Infeksi dapat terjadi karena penolakan tubuh terhadap implant berupa internal fiksasi yang dipasang pada tubuh pasien. Infeksi juga dapat terjadi karena luka yang tidak steril.

2) Delayed union

Delayed union adalah suatu kondisi dimana terjadi penyambungan tulang tetapi terhambat yang disebabkan oleh adanya infeksi dan tidak tercukupinya peredaran darah ke fragmen.

3) Non union

Non union merupakan kegagalan suatu fraktur untuk menyatu setelah 5 bulan mungkin disebabkan oleh faktor seperti usia, kesehatan umum dan pergerakan pada tempat fraktur.

4) Avaskuler nekrosis

Avaskuler nekrosis adalah kerusakan tulang yang diakibatkan adanya defisiensi suplay darah.

5). Kompartemen Sindrom

kompartemen sindrom merupakan suatu kondisi dimana terjadi penekanan terhadap syaraf, pembuluh darah dan otot didalam kompatement osteofasial yang tertutup.
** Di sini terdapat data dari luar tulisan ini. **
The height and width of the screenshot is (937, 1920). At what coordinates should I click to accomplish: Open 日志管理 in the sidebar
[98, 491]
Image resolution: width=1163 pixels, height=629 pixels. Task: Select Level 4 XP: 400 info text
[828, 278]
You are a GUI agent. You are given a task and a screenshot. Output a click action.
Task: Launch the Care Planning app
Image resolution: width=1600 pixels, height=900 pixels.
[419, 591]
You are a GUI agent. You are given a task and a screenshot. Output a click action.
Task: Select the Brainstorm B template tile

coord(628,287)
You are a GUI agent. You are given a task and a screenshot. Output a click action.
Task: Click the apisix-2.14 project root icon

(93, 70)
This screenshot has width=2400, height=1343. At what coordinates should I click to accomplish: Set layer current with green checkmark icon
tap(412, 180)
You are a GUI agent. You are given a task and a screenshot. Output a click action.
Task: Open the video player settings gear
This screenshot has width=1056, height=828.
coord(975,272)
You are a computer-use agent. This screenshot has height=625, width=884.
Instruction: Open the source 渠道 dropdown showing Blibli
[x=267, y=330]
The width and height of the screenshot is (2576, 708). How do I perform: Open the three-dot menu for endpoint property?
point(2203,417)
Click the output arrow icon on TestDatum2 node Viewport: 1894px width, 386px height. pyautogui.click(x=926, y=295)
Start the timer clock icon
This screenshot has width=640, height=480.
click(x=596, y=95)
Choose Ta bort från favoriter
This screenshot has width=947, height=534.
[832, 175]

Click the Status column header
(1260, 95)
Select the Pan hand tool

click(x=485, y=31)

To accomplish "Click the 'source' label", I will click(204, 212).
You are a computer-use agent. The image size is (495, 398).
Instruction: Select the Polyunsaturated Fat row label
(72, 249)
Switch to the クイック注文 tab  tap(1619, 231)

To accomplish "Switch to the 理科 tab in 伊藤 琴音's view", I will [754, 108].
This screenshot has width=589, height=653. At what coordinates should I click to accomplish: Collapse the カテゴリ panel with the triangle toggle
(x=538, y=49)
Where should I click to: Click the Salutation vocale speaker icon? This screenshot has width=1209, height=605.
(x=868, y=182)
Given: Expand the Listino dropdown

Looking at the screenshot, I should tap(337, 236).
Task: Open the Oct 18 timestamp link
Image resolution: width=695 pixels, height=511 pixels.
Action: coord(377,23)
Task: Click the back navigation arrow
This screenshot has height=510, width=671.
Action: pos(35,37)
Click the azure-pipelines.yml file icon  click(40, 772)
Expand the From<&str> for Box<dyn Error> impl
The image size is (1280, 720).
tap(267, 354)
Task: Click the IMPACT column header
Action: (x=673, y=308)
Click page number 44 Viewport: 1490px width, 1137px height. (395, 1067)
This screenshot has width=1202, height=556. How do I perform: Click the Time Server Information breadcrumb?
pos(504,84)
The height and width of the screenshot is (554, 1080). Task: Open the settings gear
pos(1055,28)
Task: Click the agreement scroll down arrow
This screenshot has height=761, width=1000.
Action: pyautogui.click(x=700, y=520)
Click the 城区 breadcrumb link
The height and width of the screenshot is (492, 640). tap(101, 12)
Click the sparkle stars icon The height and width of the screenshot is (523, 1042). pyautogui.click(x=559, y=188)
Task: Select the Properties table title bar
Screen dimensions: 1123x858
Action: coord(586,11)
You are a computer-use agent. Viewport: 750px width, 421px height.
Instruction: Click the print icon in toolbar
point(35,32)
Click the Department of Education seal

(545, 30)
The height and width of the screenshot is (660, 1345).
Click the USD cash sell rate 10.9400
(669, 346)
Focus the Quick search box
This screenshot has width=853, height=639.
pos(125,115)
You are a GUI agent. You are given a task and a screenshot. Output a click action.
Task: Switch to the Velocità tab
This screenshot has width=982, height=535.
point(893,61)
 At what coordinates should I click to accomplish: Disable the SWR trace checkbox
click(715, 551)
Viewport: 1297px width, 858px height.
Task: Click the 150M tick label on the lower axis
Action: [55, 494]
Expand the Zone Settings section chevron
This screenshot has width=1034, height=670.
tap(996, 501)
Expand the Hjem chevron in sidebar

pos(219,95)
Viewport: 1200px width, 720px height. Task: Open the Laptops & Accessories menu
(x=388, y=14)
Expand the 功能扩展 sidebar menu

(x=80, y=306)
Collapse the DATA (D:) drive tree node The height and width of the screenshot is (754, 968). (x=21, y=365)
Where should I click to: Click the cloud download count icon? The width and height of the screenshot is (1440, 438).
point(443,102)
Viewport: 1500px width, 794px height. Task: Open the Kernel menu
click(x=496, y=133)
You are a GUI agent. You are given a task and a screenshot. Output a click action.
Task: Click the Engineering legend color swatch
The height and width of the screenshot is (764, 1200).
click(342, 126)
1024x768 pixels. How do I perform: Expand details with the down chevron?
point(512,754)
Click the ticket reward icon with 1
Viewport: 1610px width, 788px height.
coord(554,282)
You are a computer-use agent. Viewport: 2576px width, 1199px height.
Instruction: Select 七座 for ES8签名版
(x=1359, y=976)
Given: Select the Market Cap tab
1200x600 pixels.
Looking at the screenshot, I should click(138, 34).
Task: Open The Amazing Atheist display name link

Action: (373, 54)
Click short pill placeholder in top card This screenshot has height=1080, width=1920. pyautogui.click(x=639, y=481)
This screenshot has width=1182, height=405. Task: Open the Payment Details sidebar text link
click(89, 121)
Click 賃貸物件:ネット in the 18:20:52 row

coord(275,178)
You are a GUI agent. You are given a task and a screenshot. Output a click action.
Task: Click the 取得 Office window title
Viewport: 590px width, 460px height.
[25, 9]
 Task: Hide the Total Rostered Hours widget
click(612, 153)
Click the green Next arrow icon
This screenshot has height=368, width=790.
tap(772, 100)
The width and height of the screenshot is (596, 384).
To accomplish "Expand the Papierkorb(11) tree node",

Hal ini mengawali terjadinya peningkatan tekanan interstisial, kurangnya oksigen dari penekanan pembuluh darah, dan diikuti dengan kematian jaringan.

6) Mal union

Terjadi pnyambungan tulang tetapi menyambung dengan tidak benar seperti adanya angulasi, pemendekan, deformitas atau kecacatan.

6) Trauma saraf terutama pada nervus peroneal komunis.

7) Gangguan pergerakan sendi pergelangan kaki.

Gangguan ini biasanya disebakan karena adanya adhesi pada otot-otot tungkai bawah.